Adjusting language absolutely has the power to make anything more inclusive. Just as embracing foreign language films with accurately translated subtitles rather than practicing dubbing and "dubtitles" that are complete rewrites of the language to something more palatable to the mainstream creates a more inclusive industry and movie watching public. Plainly, this is not a direct/immediate effect, such as hiring or granting land rights to a more diverse group would bring, but that doesn't mean that addressing language does not or cannot contribute to greater inclusivity.

On the second point, I also think you're underestimating the appetite to de-Westernize/de-colonize. The appetite absolutely exists. If your definition of this is getting rid of wine from the culture entirely, then sure, no one wants to do that. But I didn't read anyone in any of the articles you referenced calling for that (though please correct me if I'm wrong there).
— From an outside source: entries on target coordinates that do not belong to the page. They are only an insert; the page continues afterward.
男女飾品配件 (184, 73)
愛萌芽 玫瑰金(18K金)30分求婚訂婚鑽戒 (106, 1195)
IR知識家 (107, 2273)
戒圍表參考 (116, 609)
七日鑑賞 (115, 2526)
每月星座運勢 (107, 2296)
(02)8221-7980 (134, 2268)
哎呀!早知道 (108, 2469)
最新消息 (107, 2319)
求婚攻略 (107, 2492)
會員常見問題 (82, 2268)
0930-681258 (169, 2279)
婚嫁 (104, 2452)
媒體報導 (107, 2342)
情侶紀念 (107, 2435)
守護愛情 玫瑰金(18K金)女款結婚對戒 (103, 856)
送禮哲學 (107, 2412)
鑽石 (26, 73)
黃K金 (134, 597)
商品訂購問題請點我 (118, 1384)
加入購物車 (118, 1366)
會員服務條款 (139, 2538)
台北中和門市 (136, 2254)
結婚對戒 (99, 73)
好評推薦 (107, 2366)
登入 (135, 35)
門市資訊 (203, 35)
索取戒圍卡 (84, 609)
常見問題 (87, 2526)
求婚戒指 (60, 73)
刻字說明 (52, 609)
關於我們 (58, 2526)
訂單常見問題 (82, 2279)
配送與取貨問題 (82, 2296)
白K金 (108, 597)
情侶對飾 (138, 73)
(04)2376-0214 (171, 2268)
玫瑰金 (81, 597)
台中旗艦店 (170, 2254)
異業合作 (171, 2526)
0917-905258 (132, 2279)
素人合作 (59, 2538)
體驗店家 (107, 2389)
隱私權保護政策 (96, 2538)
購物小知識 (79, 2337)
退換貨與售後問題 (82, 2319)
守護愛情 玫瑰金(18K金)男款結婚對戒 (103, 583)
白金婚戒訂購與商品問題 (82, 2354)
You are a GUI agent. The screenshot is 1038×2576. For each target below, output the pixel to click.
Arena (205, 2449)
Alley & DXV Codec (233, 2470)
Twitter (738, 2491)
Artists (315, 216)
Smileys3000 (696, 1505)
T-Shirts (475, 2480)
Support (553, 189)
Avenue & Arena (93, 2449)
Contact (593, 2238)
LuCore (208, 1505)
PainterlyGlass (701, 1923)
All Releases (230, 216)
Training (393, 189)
On a final note, while using "professional" jargon doesn't necessarily suggest active gatekeeping, it definitely can, and often does. A professional should know the audience they're addressing, and if in a mixed audience of differing experience levels, they should, as professionals, be able to address more advanced, intricate knowledge while also making sure newbies can follow the conversation. In most case, I'd argue, communicating with the inexperienced is far more critical than showboating knowledge to those who can already read a tech sheet and grasp most things mentioned there. If a tasting room - not a professional tasting panel, just a tasting room open to the general public - is dropping terms like "terpenes" or "pyrazines" to a mixed crowd whose knowledge base the speaker is uncertain of, that's arguably an ineffectively run tasting room. The context here is going to matter. And the wine world, mostly populated by enthusiasts and professionals, definitely suffers from an inability to perceive how alienating is is on a day-to-day basis. There's nothing inherently "bad" about this, but if we want to expand the audience and actually be inclusive in practice, it's a biggie of a hurdle.